Tapi, kata Medi, dalam prakteknya memang cukup susah.
Apalagi, sambung Medi, jika sudah terserang penyakit kolik atau sakit perut.
“Kalau sudah sakit perut terpaksa harus suntik. Harganya sekali suntik Rp500.000,” jelasnya.
Medi menuturkan, untuk menjaga stamina si Alex tetap ok, ia harus menyiapkan biaya pakan yang cukup baginya, setiap harinya.
Di antaranya, kata Medi,rumput liar satu karung seharga Rp25.000.
Selain itu, ada tambahannya yakni dengan campuran dedek dan dage Rp13.000.
“Untuk protein, tambah ke dalam campuran berupa pakan vital dan bran gandum.”
“Tapi, ini belinya karungan yang harganya masing-masing Rp400.000 dan Rp350.000 per karung,” sebutnya.
Medi mengatakan, sejak si alex menjadi kuda tunggangan hiburan anak, pendapatannya turun drastis.
Dari sebelumnya untuk sekali tampil dalam acara kuda renggong dapat bayaran Rp500.000.
Kini, dari hasil tunggangan di Alun-alun, setiap hari rata-rata hanya dapat Rp50.000, belum potong untuk biaya pakan.
“Kalau sebelum pandemi, manggung tiap bulan bisa sampai tujuh kali.
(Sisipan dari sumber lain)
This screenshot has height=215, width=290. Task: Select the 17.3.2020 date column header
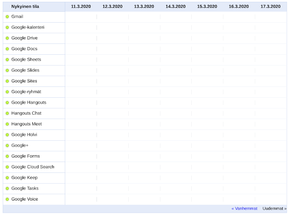tap(271, 7)
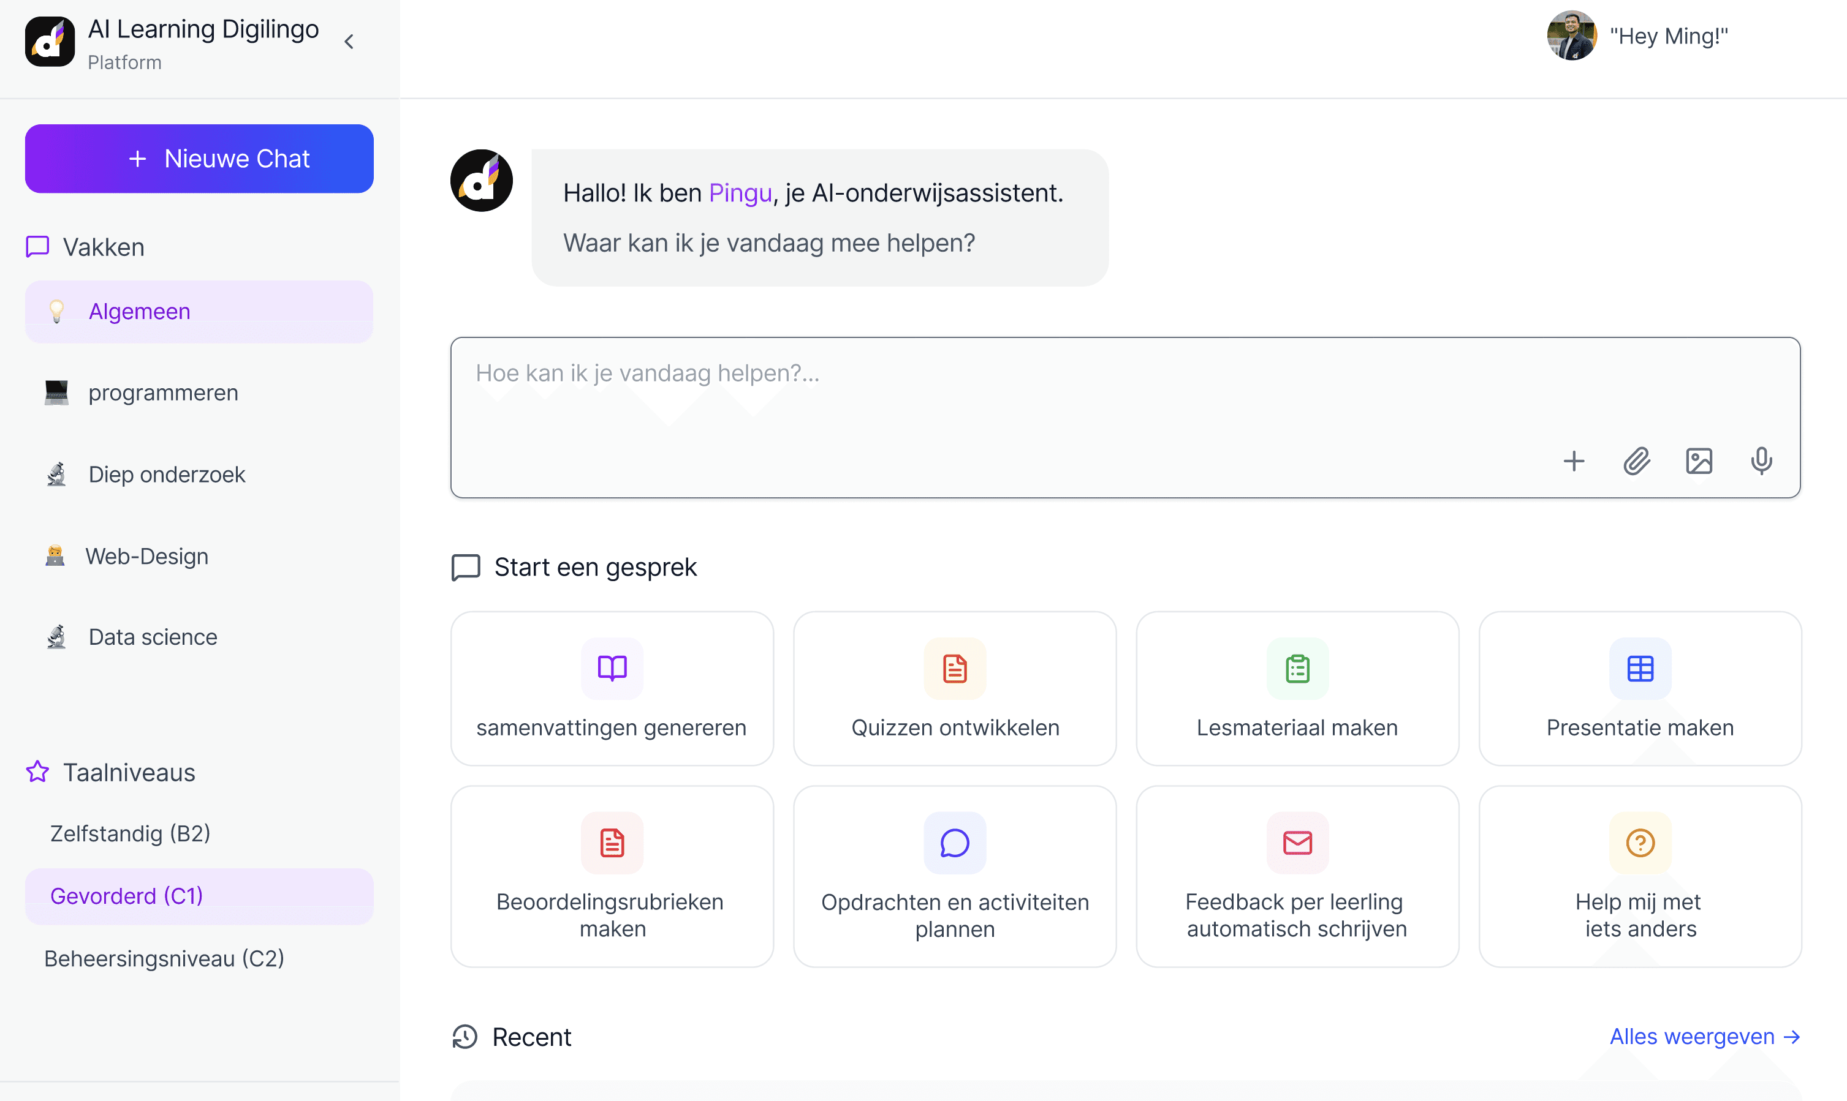This screenshot has width=1847, height=1101.
Task: Expand the Vakken section
Action: [103, 246]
Jadi 7xRp500.000, lumayan kan.”
“Tapi kalau sekarang, paling hanya dapat dua kali manggung saja sudah lumayan,” keluhnya.
Tapi, kata Medi, ia cukup terbantu pada hari-hari libur. Seperti hari Minggu.
Dalam sehari saat libur itu, ia bisa mendapatkan uang dengan kisaran dari Rp200.000-Rp300.000.
“Lumayannya itu pas hari Minggu. Jadi, bisa nutup biaya pakan, kalau tidak wah bisa tekor,” jelasnya.
Medi mengatakan, si Alex biasa nongkrong di sudut jalan, di sekitar Alun-alun Sumedang mulai pukul 07.00 hingga pukul 18.00 WIB.
“Khusus hari Jumat agak siangan. Biasanya turun lapangan mulai pukul 10.00,” ucapnya.
Tentang Kuda Renggong
Sekadar informasi, kuda renggong merupakan seni pertunjukkan asli Kabupaten Sumedang, Jawa Barat, Indonesia.
Renggong sendiri merupakan metatesis dari kata ronggeng.
Artinya, kamonesan atau keterampilan cara berjalan kuda yang terlatih untuk menari dan mengikuti irama musik dominasi kendang.
Seni kuda renggong sering menjadi hiburan arak-arakan saat anak khitanan.
Selain itu, kuda renggong juga kerap mentas untuk menerima tamu kehormatan, perayaan hari besar, dan helaran atau festival-festival.